Jakarta –
Wakil Ketua KPK, Nurul Ghufron, akan menjalani sidang etik terkait dugaan penyalahgunaan wewenang dalam mutasi jabatan di Kementerian Pertanian (Kementan). Masyarakat Antikorupsi (MAKI)menilai perbuatan Ghufron itu sebagai pelanggaran etik berat.
Koordinator MAKI, Boyamin Saiman, awalnya membandingkan kasus etik Ghufron di Kementan ini dengan kasus etik yang pernah dialami oleh mantan Ketua Mahkamah Konstitusi (MK) Arif Hidayat. Saat itu Arif Hidayat dianggap melanggar etik di sebagai hakim MK saat terlibat kasus ‘menitip’ jaksa.
“Jika mengacu pada putusan yang pernah ada berkaitan dengan Pak Arif Hidayat dulu waktu Ketua MK menitip jaksa untuk dibina sebagai anak yang baik, itu kan sama sekali tidak ada urusan mutasi atau promosi bahkan, tidak ada kepentingan lain. Tapi bahwa menitip itu dianggap melanggar kode etik dan dinyatakan bersalah melanggar kode etik Pak Arif Hidayat waktu itu,” kata Boyamin saat dihubungi, Senin (29/4/2024).

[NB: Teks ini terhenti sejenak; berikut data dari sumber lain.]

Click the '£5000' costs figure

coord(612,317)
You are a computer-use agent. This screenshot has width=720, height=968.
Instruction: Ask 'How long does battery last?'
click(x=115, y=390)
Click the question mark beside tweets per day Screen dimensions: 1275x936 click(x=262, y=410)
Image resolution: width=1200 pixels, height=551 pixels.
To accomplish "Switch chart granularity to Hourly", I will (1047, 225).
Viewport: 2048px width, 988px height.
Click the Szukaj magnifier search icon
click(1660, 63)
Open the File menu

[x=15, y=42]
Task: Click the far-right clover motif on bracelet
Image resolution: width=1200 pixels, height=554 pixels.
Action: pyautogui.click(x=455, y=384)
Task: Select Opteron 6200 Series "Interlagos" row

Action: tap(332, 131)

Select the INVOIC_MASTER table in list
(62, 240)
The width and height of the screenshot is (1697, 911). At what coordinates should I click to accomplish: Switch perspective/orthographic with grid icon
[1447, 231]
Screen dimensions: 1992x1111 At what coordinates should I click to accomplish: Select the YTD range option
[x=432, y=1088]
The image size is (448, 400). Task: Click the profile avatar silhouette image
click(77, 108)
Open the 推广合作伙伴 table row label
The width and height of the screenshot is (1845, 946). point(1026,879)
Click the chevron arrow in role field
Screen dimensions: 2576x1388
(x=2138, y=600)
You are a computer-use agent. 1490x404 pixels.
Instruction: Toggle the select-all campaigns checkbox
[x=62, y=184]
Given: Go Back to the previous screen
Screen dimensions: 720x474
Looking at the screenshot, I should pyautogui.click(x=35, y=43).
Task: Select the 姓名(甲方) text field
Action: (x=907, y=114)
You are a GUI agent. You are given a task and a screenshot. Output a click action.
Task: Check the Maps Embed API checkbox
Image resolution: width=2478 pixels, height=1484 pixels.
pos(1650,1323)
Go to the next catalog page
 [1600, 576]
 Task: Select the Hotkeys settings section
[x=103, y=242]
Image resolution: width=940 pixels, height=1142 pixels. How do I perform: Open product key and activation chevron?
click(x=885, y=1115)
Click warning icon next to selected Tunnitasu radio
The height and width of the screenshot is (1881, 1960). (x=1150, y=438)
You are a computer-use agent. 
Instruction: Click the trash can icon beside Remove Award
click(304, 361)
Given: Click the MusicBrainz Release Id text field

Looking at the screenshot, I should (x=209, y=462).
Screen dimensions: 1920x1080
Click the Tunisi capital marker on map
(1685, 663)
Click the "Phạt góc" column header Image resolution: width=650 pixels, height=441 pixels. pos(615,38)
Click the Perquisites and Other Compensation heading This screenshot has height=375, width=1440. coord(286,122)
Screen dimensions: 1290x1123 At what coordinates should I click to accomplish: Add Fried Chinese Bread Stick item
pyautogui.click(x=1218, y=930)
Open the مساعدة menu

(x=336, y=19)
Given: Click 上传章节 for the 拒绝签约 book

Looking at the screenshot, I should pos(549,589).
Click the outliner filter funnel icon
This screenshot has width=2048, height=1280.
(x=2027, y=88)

Boyamin menilai perbuatan Ghufron dalam mengurus mutasi pegawai di Kementan memiliki kadar pelanggaran yang lebih tinggi dibandingkan kasus titip jaksa dari Arif Hidayat. Dia mengatakan kasus Ghufron memiliki kepentingan yang bersifat pragmatis di dalamnya.
“Jadi kalau Pak Ghufron saya yakin ini apapun mengurus PNS apalagi ini mutasi, ada kepentingan di situ yang lebih sifatnya pragmatis yaitu mutasi apalagi dalam rangka mengikuti suaminya di Malang,” terang Boyamin.
Dia yakin Dewan Pengawas (Dewas) KPK akan memutus bersalah Nurul Ghufron. Boyamin juga menyoroti proses mutasi yang dibantu Ghufron itu bisa dinilai pelanggaran berat merujuk pada Kementan yang telah menjadi ‘pasien’ KPK. Dia mengatakan ada pasal di UU KPK yang telah dilanggar oleh Nurul Ghufron.
“Karena pada saat Pak Nurul Ghufron mengurus mutasi ini pada saat itu Kementerian Pertanian telah menjadi pasiennya KPK, sudah ada penyelidikan perkara-perkara di Kementerian Pertanian yang sampai sekarang belum tuntas penyidikannya. Sementara yang telah tuntas penyidikan kan dugaan gratifikasi terhadap Pak SYL. Tapi bahwa Kementerian Pertanian saat itu sudah menjadi pasiennya KPK,” tutur Boyamin.
“Jadi pada saat itu Pak Nurul Ghufron mengurus mutasi istilahnya menjadi pasiennya KPK Kementerian Pertanian, itu pelanggaran berat menurut saya. Sanksinya sanksi berat diminta mengundurkan diri. Memenuhi kualifikasi Pasal 36 UU KPK di mana pimpinan KPK dilarang berhubungan langsung dan tidak langsung kepada pasien KPK,” sambungnya.
Ghufron Minta Pegawai Kementan Dimutasi ke Malang
Kasus dugaan penyelewengan kewenangan jabatan yang dilakukan Wakil Ketua KPK Nurul Ghufron dalam proses mutasi pegawai di Kementan tengah bergulir. Dewas KPK mengatakan telah mengantongi bukti sehingga kasus itu naik ke tahap sidang etik.
“Menurut Dewan Pengawas dilihat cukup bukti lah kita lanjutkan ke sidang etik,” kata anggota Dewas KPK Albertina Ho di Gedung ACLC KPK, Jakarta Selatan, Jumat (26/4).
Albertina memang belum memerinci soal bukti yang telah dikantongi Dewas KPK dalam kasus etik Ghufron tersebut. Namun, ia menyebut ada riwayat komunikasi yang terjadi antara Ghufron dan pihak Kementan.
Dia mengatakan Nurul Ghufron diduga pernah meminta seorang pegawai di Kementan yang bekerja di Jakarta dimutasi ke daerah Jawa Timur.
“Dia itu meminta untuk memindahkan salah seorang pegawai dari Kementerian Pertanian di pusat ini ke Jawa Timur, ke Malang,” jelas Albertina.
Kasus tersebut telah naik ke sidang etik. Dewas KPK akan mulai menggelar sidang pada Kamis (2/5) mendatang.